April 24, 2026
In 10 of 152 Bengal Phase 1 seats, an absolute fall in voter turnout from 2024| India News

In 10 of 152 Bengal Phase 1 seats, an absolute fall in voter turnout from 2024| India News

# Bengal Phase 1: Turnout Drops in 10 Key Seats

**By Staff Reporter, Election Desk** | **April 24, 2026**

In a surprising electoral shift during Phase 1 of the 2026 West Bengal Assembly Elections, 10 out of the 152 contested seats recorded an absolute fall in voter turnout compared to the 2024 Lok Sabha polls. According to preliminary data released on Friday, this decline is particularly notable in four Muslim-majority constituencies—Samserganj, Lalgola, Bhagabangola, and Farakka. These specific assembly segments consistently elected Muslim legislators between 2011 and 2021. The sudden drop in absolute voter numbers in these traditional strongholds raises critical questions about voter apathy, shifting demographic allegiances, and the socio-economic realities keeping marginalized voters away from the ballot box.

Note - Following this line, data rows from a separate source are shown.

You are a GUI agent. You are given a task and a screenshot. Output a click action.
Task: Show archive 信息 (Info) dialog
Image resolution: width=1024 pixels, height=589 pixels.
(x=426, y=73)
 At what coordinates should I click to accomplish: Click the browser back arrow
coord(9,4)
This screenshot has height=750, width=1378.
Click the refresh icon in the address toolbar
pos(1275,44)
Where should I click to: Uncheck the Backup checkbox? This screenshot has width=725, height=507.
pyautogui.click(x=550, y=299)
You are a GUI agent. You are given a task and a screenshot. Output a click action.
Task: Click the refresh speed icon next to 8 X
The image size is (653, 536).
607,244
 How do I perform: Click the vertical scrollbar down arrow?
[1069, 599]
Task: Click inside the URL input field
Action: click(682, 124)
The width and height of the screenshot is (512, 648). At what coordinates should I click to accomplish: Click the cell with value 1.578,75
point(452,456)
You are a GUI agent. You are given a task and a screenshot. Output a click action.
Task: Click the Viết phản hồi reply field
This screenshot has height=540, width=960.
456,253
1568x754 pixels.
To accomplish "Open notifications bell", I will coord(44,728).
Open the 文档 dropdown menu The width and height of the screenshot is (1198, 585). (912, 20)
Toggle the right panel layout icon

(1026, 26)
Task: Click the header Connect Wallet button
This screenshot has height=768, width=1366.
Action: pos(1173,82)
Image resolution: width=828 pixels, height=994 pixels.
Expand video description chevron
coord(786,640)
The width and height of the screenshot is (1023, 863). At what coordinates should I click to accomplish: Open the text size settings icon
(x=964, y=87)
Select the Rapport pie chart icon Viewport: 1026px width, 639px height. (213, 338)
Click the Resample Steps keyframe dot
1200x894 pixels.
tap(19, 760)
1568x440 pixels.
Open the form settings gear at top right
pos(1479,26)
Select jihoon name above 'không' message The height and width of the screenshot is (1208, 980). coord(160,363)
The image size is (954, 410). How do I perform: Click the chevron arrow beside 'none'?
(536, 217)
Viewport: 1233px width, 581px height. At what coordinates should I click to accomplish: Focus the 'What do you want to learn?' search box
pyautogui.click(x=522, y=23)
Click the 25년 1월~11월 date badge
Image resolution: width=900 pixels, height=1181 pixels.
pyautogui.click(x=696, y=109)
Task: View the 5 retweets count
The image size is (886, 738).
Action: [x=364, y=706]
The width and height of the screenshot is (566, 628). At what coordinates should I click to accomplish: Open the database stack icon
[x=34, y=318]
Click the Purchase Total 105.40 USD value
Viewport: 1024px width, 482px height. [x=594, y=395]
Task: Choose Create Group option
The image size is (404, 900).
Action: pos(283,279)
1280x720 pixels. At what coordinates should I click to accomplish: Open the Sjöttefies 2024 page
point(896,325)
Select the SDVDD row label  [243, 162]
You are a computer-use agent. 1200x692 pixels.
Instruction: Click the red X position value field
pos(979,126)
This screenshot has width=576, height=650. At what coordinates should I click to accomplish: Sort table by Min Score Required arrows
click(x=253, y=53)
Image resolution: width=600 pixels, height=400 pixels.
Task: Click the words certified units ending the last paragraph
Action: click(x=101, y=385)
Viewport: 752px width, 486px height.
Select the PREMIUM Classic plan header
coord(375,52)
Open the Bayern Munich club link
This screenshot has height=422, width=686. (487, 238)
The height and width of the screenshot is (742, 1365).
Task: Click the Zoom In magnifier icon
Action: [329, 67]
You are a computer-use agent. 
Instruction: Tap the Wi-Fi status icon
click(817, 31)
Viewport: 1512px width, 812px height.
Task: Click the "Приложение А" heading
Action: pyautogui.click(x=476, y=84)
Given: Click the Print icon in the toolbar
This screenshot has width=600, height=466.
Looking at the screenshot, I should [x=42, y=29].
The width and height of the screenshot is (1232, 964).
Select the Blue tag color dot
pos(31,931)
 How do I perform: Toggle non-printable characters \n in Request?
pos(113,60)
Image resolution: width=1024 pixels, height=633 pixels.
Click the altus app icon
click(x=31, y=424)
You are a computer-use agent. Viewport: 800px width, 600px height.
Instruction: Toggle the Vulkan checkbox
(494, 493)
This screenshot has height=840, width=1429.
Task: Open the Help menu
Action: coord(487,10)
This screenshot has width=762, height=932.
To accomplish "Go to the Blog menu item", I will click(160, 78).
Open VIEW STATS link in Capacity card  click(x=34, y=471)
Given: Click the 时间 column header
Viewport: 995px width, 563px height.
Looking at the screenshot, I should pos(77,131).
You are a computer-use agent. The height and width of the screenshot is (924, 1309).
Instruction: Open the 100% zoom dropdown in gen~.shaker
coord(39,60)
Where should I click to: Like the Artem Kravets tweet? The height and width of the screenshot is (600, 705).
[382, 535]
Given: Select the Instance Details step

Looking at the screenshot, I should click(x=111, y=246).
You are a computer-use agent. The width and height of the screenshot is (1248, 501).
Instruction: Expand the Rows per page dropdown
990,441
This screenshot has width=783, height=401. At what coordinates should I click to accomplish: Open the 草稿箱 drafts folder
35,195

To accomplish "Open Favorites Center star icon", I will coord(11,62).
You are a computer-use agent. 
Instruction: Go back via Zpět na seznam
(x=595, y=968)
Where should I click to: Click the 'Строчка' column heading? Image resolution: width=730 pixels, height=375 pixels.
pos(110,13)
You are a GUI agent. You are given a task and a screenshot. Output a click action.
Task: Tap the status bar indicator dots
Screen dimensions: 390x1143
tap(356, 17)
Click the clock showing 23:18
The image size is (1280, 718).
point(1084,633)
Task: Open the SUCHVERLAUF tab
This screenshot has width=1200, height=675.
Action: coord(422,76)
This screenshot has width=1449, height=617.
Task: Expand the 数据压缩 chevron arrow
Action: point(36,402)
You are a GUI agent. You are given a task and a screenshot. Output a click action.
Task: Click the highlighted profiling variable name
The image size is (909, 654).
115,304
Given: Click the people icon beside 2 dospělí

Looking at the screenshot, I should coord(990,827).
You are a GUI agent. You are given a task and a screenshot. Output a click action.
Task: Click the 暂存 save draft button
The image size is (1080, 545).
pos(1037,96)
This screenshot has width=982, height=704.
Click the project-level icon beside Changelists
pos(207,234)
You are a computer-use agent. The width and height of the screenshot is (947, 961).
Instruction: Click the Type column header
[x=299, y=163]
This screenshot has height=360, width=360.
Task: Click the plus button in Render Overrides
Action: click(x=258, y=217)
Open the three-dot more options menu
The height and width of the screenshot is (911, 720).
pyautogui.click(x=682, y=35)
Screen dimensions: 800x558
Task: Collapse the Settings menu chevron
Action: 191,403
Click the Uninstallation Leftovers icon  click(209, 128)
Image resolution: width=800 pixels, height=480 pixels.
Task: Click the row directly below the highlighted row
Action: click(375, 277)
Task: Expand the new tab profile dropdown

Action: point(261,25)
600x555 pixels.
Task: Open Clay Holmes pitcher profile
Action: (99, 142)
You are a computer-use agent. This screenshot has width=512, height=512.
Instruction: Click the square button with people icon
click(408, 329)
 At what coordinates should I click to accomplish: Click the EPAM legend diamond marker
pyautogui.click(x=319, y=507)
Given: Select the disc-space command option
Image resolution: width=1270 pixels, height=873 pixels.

## The Geography of the Voter Drop

The 152 seats that went to the polls in the first phase of the West Bengal elections span several critical districts, but the spotlight has sharply turned toward the Murshidabad and Malda belts. Out of the 10 Assembly Constituencies (ACs) witnessing an absolute decline in turnout, four stand out due to their distinct historical and demographic profiles: Samserganj, Lalgola, Bhagabangola, and Farakka.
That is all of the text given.